(Stored records)
------------------------------------------------------------

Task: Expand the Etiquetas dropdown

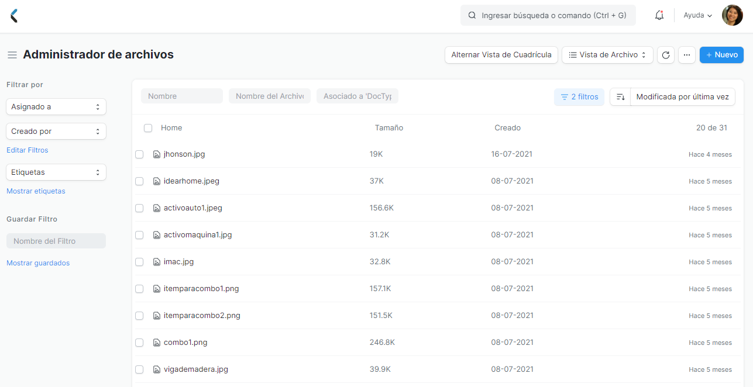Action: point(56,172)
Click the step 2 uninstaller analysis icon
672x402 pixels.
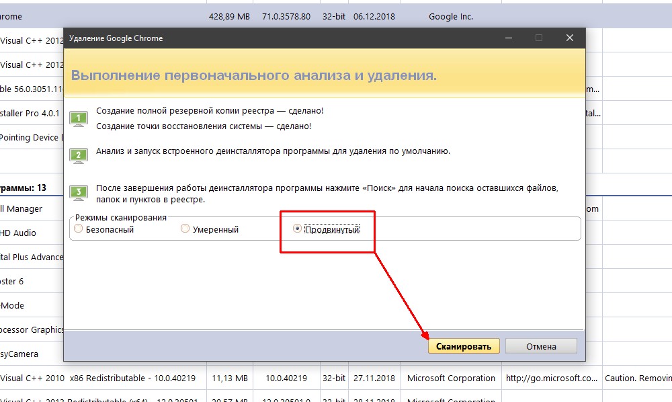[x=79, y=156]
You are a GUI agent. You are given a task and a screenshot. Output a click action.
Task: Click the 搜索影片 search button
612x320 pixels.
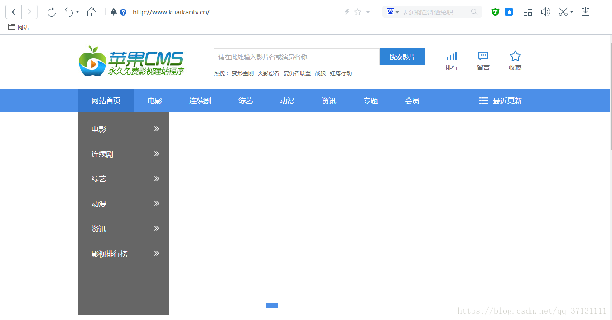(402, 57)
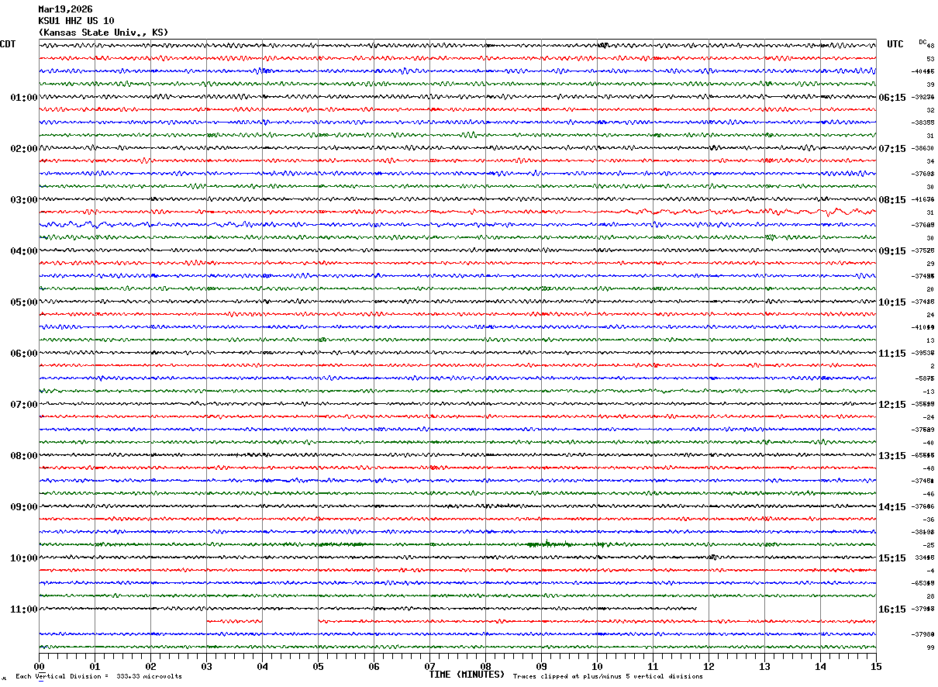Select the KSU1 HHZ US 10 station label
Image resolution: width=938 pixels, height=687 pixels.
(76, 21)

------------------------------------------------------------

About this task —
The lines to restate word for word run from the line that contains "Task: Click the 搜索影片 search button" through the end of the entries above, both ends included. Leave out all pictures and write nothing else.

Reply to the task —
Task: Click the 搜索影片 search button
612x320 pixels.
(402, 57)
Select the KSU1 HHZ US 10 station label
Image resolution: width=938 pixels, height=687 pixels.
(76, 21)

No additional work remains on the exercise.